This thread has been locked.

If you have a related question, please click the "Ask a related question" button in the top right corner. The newly created question will be automatically linked to this question.

C6678的4核和8核的效率为什么是相当的?



   芯片是C6678 8核的配置,最近想测试下6678 OpenMP的并行度,我使用了例程openmp的MatrixE例程,稍加了修改,分析让它在单核和4核,8核情况下运行,看看4核和8核效率分别能提高多少。

   代码如下和.cfg,如附件。结果我发现4核对比单核针对这个矩阵算法能提高3倍左右,但是8核的效率和4核的效率基本是一致的。

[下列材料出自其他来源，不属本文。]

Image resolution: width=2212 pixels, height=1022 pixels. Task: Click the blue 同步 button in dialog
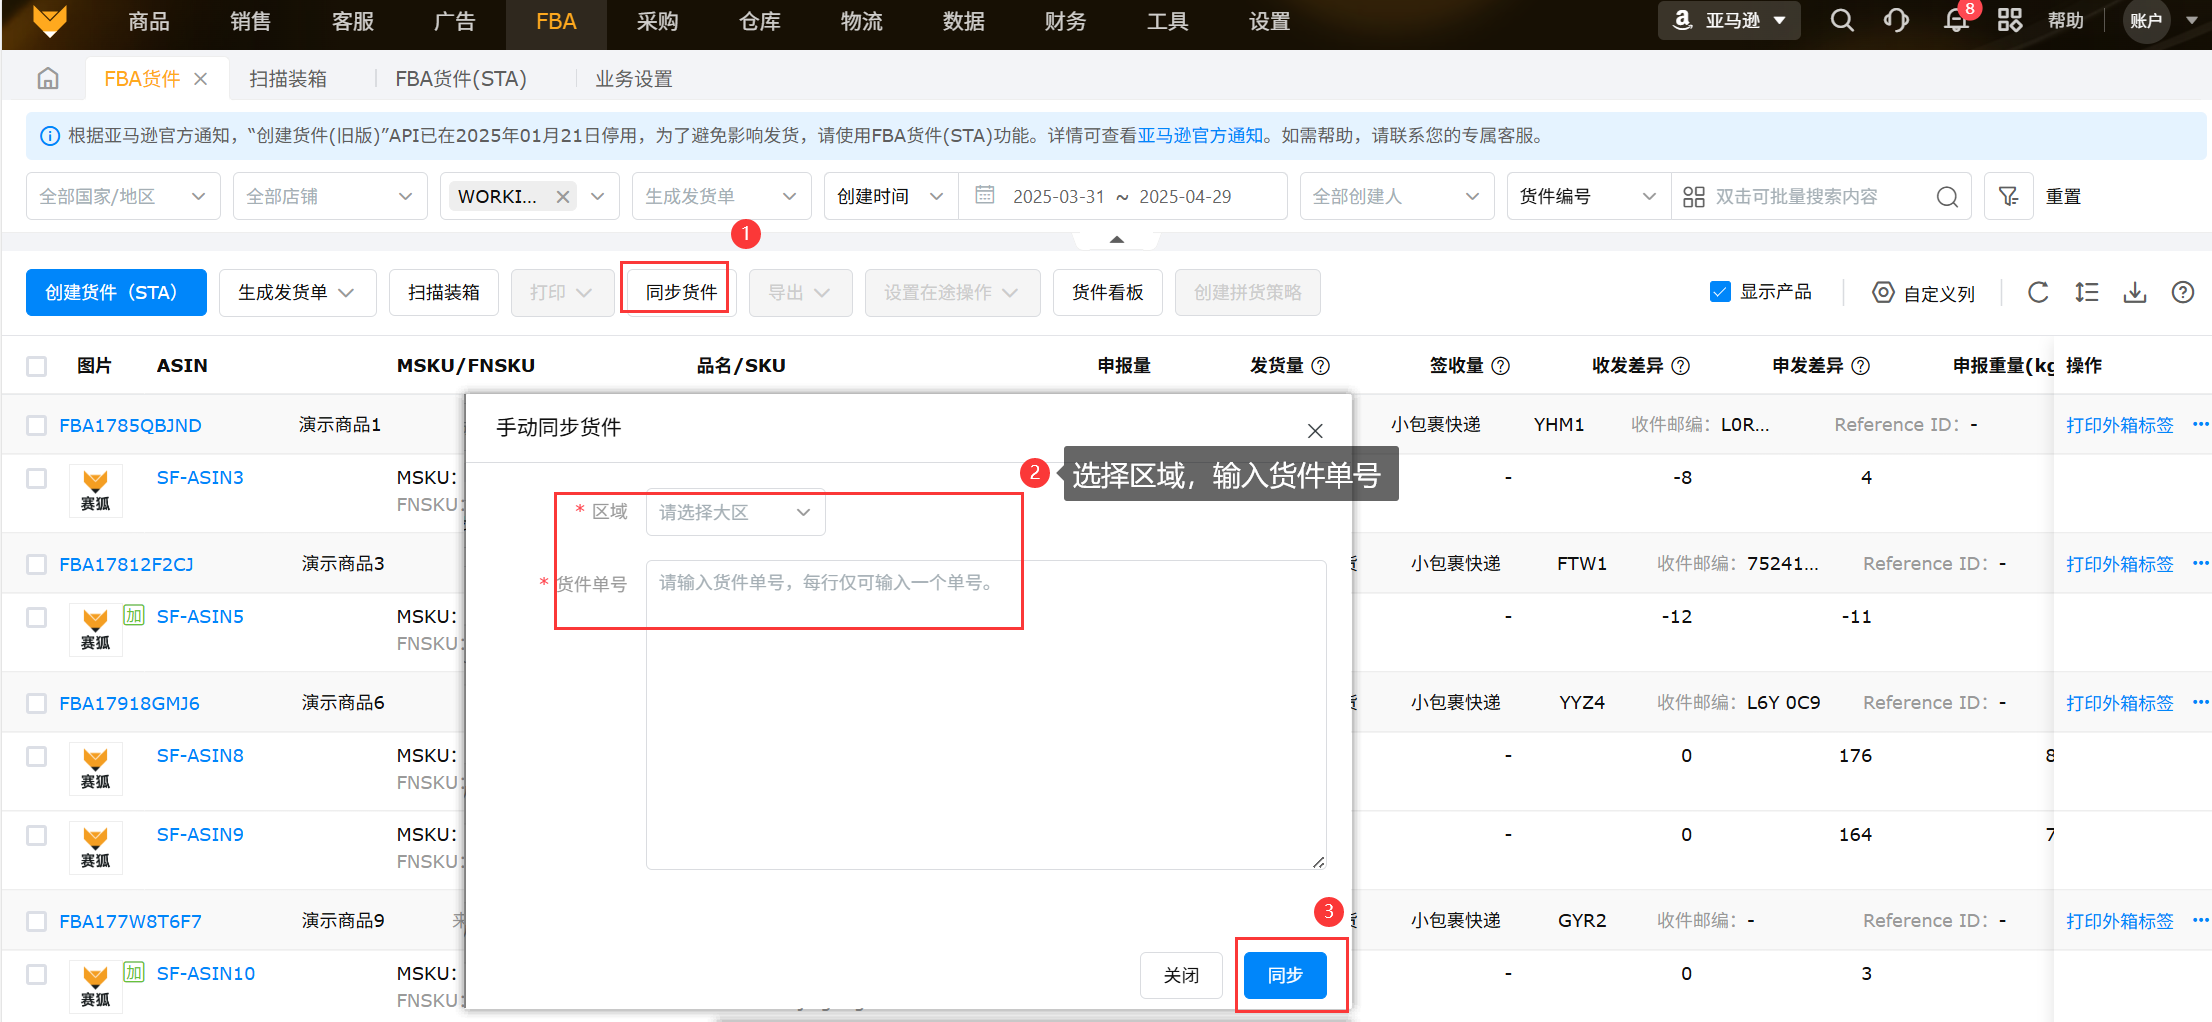click(1285, 975)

  而且我也验证了,8核的情况下的确是8个核都参与了计算。

打印分别如下:

4  核:

------one core process cost time, 39.714241 ms------
-----Core 0 process-----550292684800, SIZE, 1024
------four core process cost time, 13.928676 ms------

Matrix-vector total - sum of all c[] = 550292684800, size 1024, MaxCoreNum:, 4

8核:

------one core process cost time, 39.717369 ms------
-----Core 0 process-----550292684800, SIZE, 1024
------four core process cost time, 13.782308 ms------

Matrix-vector total - sum of all c[] = 550292684800, size 1024, MaxCoreNum:, 8

  MaxCoreNum是当前运行的线程数,也就是核数。8核的中间的运行过程我也打印出来了,在8核时,每个核都有在处理的。

 可以看到8核的耗时与4核是一致的,都是13.7ms左右,单核在39ms左右。

 TI的专家们能不能帮我解答下。

OpenMPTest.zip